-- start Records for processing --
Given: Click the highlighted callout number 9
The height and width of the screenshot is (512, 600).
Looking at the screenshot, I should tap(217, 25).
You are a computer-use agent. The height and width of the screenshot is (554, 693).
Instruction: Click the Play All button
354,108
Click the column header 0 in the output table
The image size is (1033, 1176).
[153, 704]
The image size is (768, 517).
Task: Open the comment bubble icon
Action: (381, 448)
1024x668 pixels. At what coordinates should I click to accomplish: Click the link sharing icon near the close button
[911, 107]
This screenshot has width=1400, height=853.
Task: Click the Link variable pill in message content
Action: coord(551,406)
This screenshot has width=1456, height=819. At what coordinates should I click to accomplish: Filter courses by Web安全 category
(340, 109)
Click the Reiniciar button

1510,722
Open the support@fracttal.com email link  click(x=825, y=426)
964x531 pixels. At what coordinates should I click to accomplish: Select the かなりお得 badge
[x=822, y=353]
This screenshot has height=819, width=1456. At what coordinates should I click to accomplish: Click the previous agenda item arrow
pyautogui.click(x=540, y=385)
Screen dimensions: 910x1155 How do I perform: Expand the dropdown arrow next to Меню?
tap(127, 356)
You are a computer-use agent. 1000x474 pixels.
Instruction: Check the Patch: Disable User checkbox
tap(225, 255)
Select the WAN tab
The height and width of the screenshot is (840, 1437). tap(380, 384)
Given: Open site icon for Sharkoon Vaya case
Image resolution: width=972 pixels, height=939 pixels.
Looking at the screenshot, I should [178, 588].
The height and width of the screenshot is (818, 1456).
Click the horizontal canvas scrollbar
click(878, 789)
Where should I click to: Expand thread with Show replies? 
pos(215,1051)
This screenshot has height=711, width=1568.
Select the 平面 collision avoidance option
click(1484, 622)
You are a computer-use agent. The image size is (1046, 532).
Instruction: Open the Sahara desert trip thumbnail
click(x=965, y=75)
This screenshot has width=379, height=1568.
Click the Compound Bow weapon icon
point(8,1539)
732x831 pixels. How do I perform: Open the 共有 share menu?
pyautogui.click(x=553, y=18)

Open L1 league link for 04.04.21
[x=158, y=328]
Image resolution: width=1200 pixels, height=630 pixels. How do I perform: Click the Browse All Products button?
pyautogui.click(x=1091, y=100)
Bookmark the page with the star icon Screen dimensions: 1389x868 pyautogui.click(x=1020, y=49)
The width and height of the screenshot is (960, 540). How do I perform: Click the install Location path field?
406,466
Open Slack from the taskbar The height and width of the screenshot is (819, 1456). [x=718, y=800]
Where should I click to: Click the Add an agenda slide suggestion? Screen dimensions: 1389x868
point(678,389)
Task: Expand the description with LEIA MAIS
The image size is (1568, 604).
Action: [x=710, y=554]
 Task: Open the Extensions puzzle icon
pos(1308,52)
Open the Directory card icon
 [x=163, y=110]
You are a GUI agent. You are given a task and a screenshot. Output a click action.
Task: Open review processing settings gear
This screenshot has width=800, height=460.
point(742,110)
-- end Records for processing --
- **Task goal**: Reproduce every item above, substituting "Which point should be clicked to complete" for each occurrence of "At what coordinates should I click to accomplish" and leaving everything else unchanged.

- **Answer below**:
Given: Click the highlighted callout number 9
The height and width of the screenshot is (512, 600).
Looking at the screenshot, I should tap(217, 25).
You are a computer-use agent. The height and width of the screenshot is (554, 693).
Instruction: Click the Play All button
354,108
Click the column header 0 in the output table
The image size is (1033, 1176).
[153, 704]
The image size is (768, 517).
Task: Open the comment bubble icon
Action: (381, 448)
1024x668 pixels. Which point should be clicked to complete: Click the link sharing icon near the close button
[911, 107]
This screenshot has width=1400, height=853.
Task: Click the Link variable pill in message content
Action: coord(551,406)
This screenshot has width=1456, height=819. Which point should be clicked to complete: Filter courses by Web安全 category
(340, 109)
Click the Reiniciar button

1510,722
Open the support@fracttal.com email link  click(x=825, y=426)
964x531 pixels. Which point should be clicked to complete: Select the かなりお得 badge
[x=822, y=353]
This screenshot has height=819, width=1456. Which point should be clicked to complete: Click the previous agenda item arrow
pyautogui.click(x=540, y=385)
Screen dimensions: 910x1155 How do I perform: Expand the dropdown arrow next to Меню?
tap(127, 356)
You are a computer-use agent. 1000x474 pixels.
Instruction: Check the Patch: Disable User checkbox
tap(225, 255)
Select the WAN tab
The height and width of the screenshot is (840, 1437). tap(380, 384)
Given: Open site icon for Sharkoon Vaya case
Image resolution: width=972 pixels, height=939 pixels.
Looking at the screenshot, I should [178, 588].
The height and width of the screenshot is (818, 1456).
Click the horizontal canvas scrollbar
click(878, 789)
Where should I click to: Expand thread with Show replies? 
pos(215,1051)
This screenshot has height=711, width=1568.
Select the 平面 collision avoidance option
click(1484, 622)
You are a computer-use agent. The image size is (1046, 532).
Instruction: Open the Sahara desert trip thumbnail
click(x=965, y=75)
This screenshot has width=379, height=1568.
Click the Compound Bow weapon icon
point(8,1539)
732x831 pixels. How do I perform: Open the 共有 share menu?
pyautogui.click(x=553, y=18)

Open L1 league link for 04.04.21
[x=158, y=328]
Image resolution: width=1200 pixels, height=630 pixels. How do I perform: Click the Browse All Products button?
pyautogui.click(x=1091, y=100)
Bookmark the page with the star icon Screen dimensions: 1389x868 pyautogui.click(x=1020, y=49)
The width and height of the screenshot is (960, 540). How do I perform: Click the install Location path field?
406,466
Open Slack from the taskbar The height and width of the screenshot is (819, 1456). [x=718, y=800]
Where should I click to: Click the Add an agenda slide suggestion? Screen dimensions: 1389x868
point(678,389)
Task: Expand the description with LEIA MAIS
The image size is (1568, 604).
Action: [x=710, y=554]
 Task: Open the Extensions puzzle icon
pos(1308,52)
Open the Directory card icon
 [x=163, y=110]
You are a GUI agent. You are given a task and a screenshot. Output a click action.
Task: Open review processing settings gear
This screenshot has width=800, height=460.
point(742,110)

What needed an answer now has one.